Your objective: Print every record below exactly as it stands, but leave out the pictures.

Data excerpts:
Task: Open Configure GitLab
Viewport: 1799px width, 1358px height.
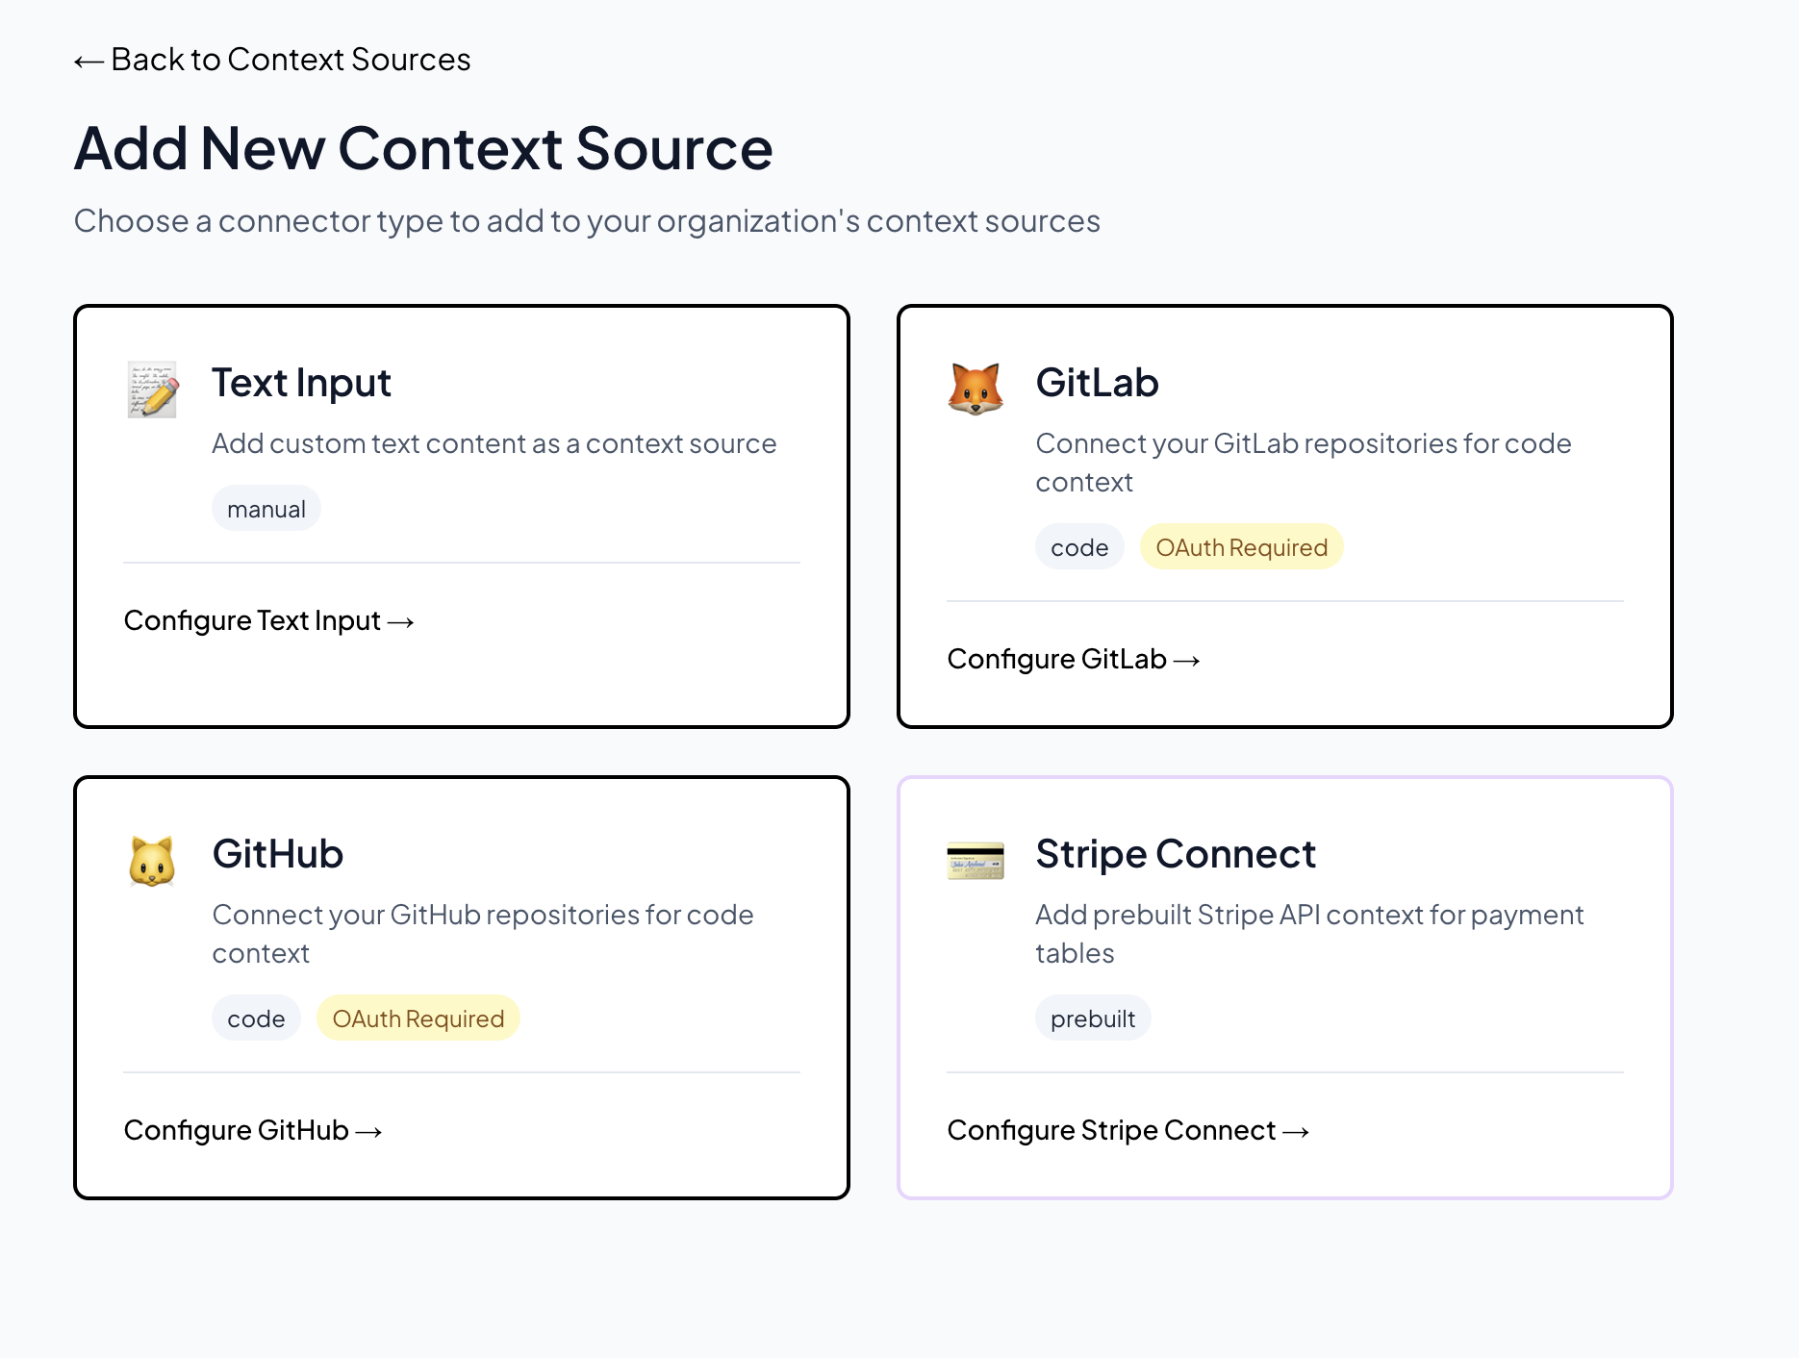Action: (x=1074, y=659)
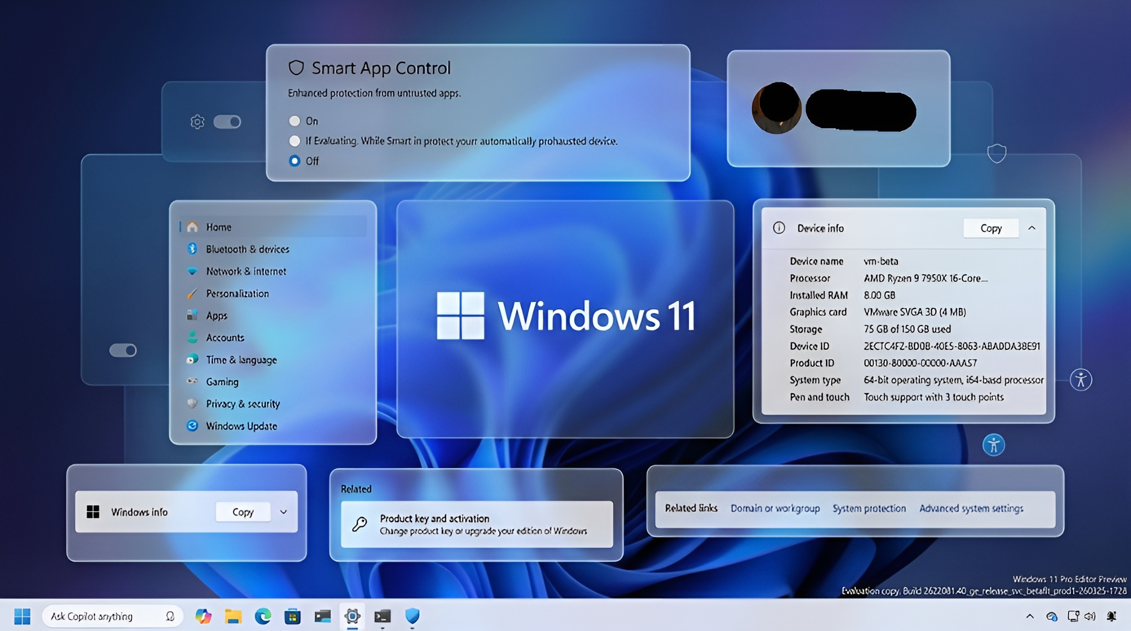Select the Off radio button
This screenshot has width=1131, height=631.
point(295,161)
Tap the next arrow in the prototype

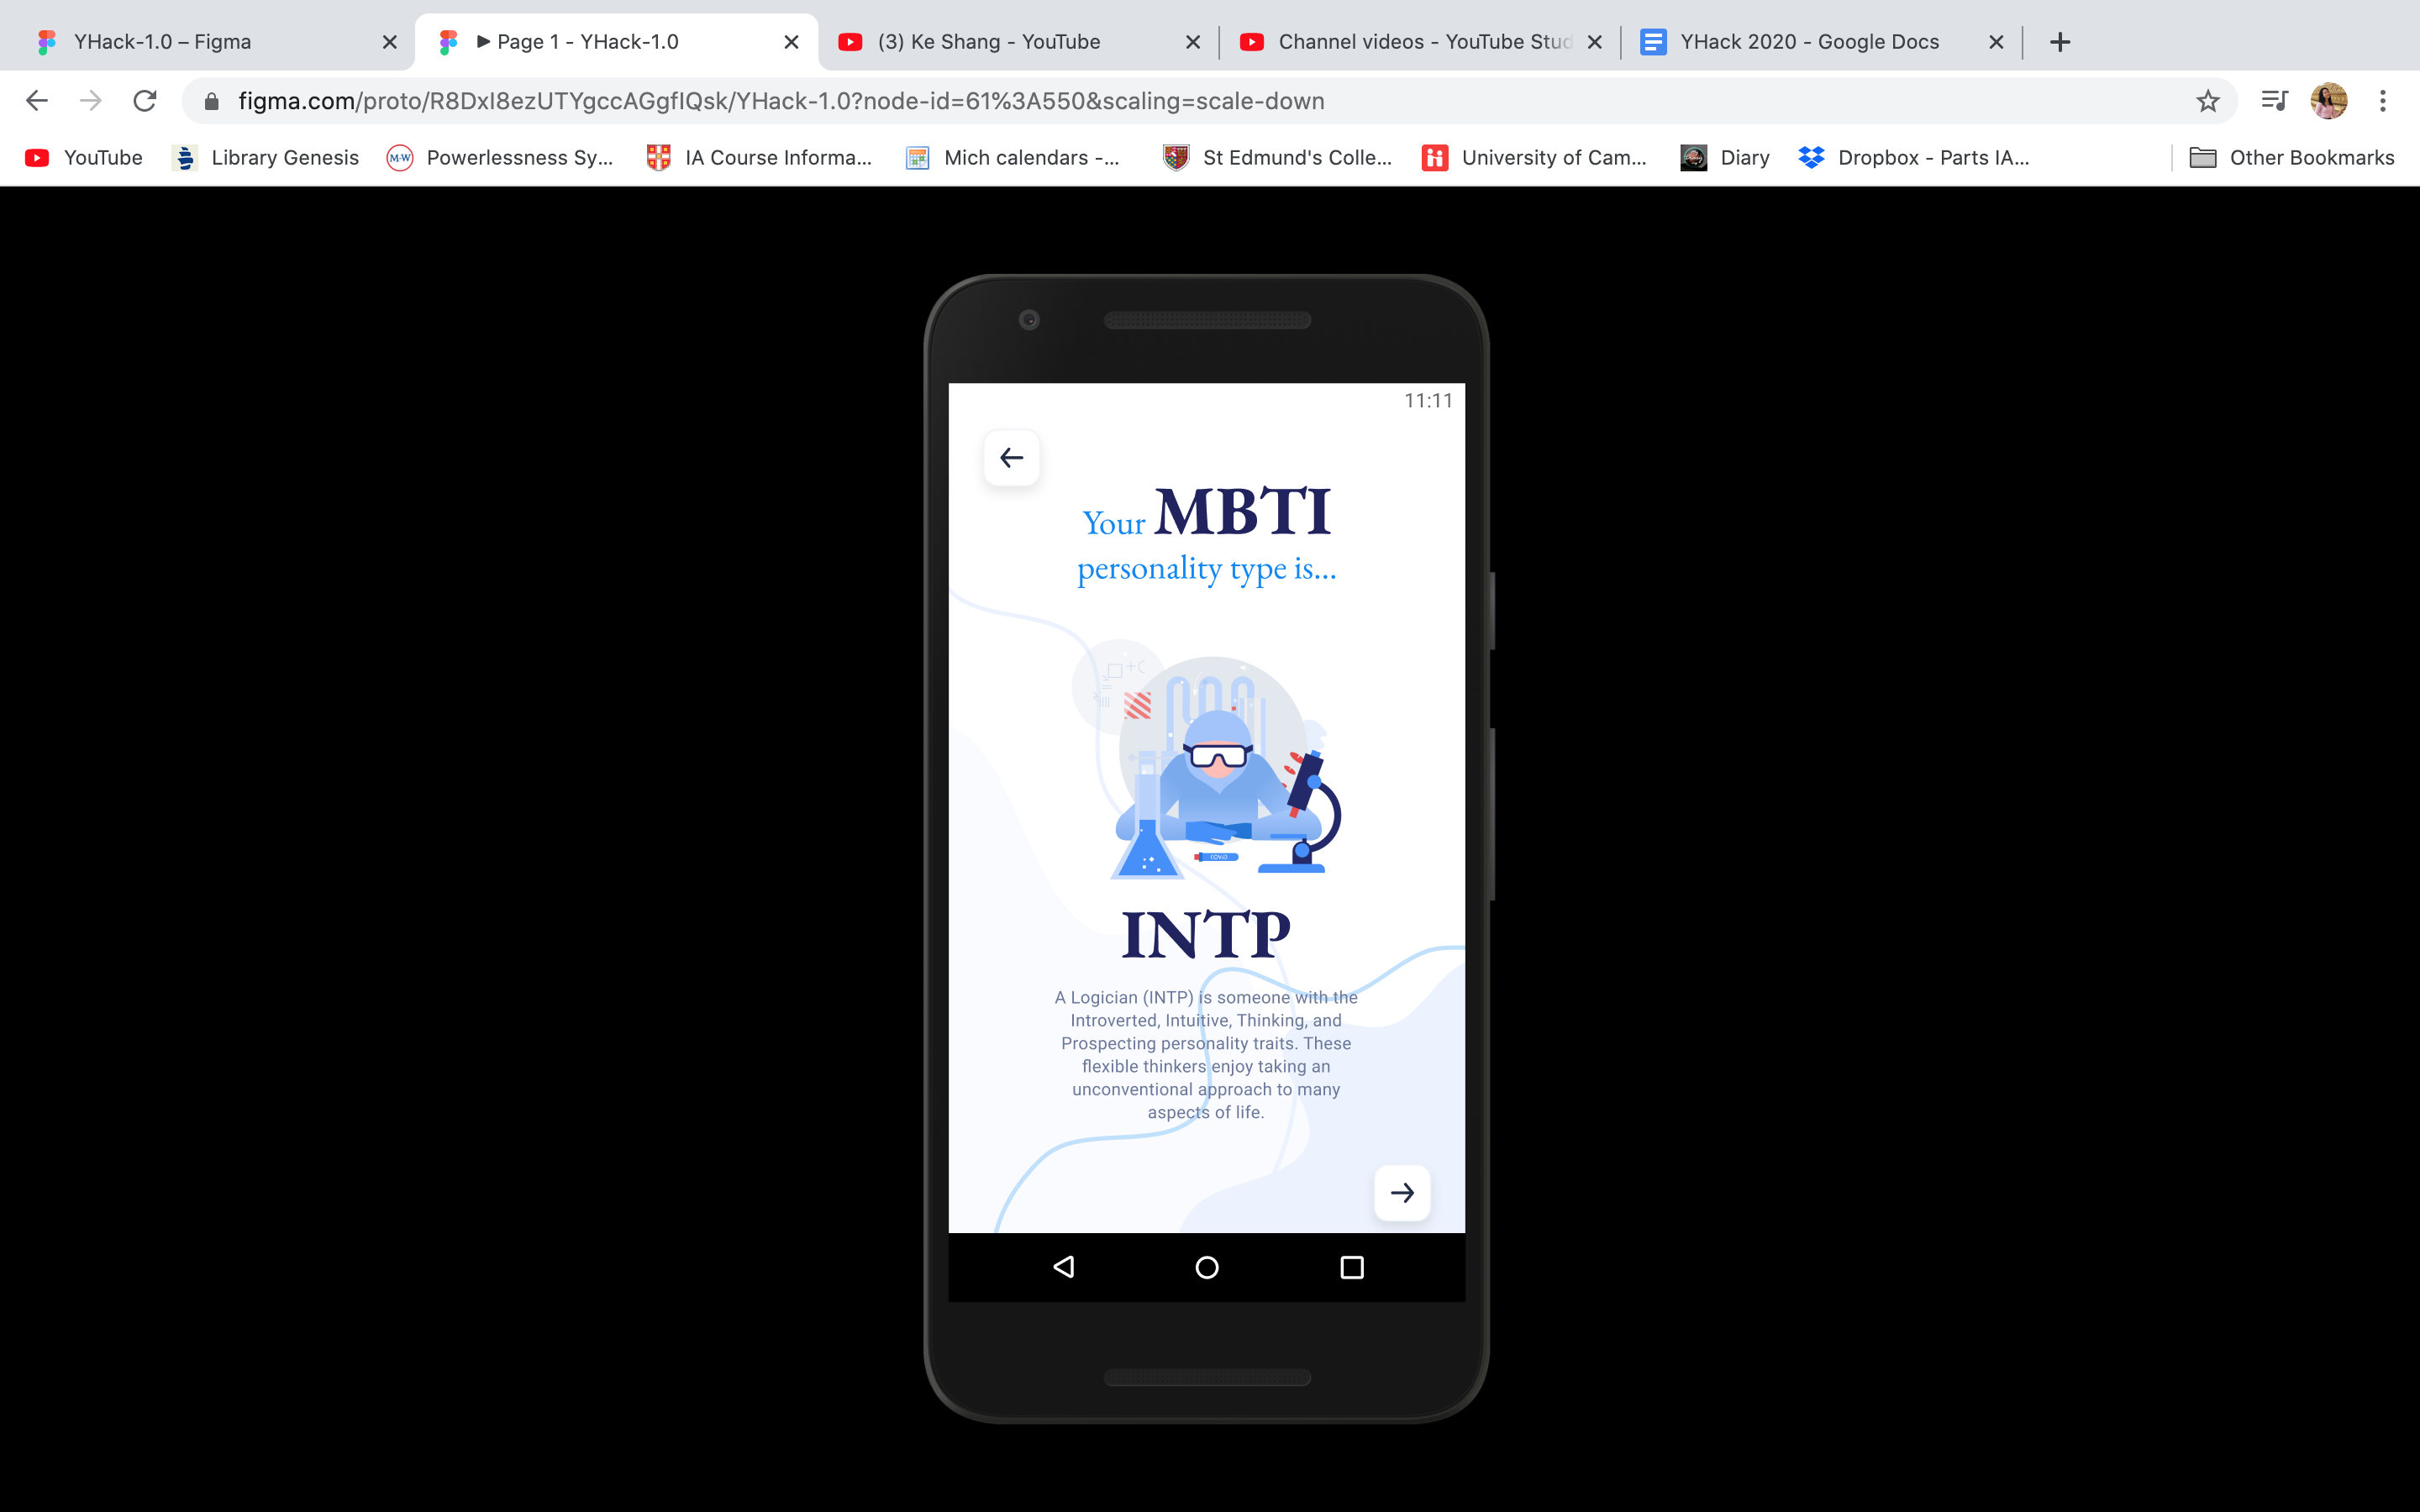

Reply:
Task: Open Configure GitLab
Viewport: 1799px width, 1358px height.
Action: (x=1074, y=659)
Select the Off radio button
This screenshot has width=1131, height=631.
point(295,161)
Tap the next arrow in the prototype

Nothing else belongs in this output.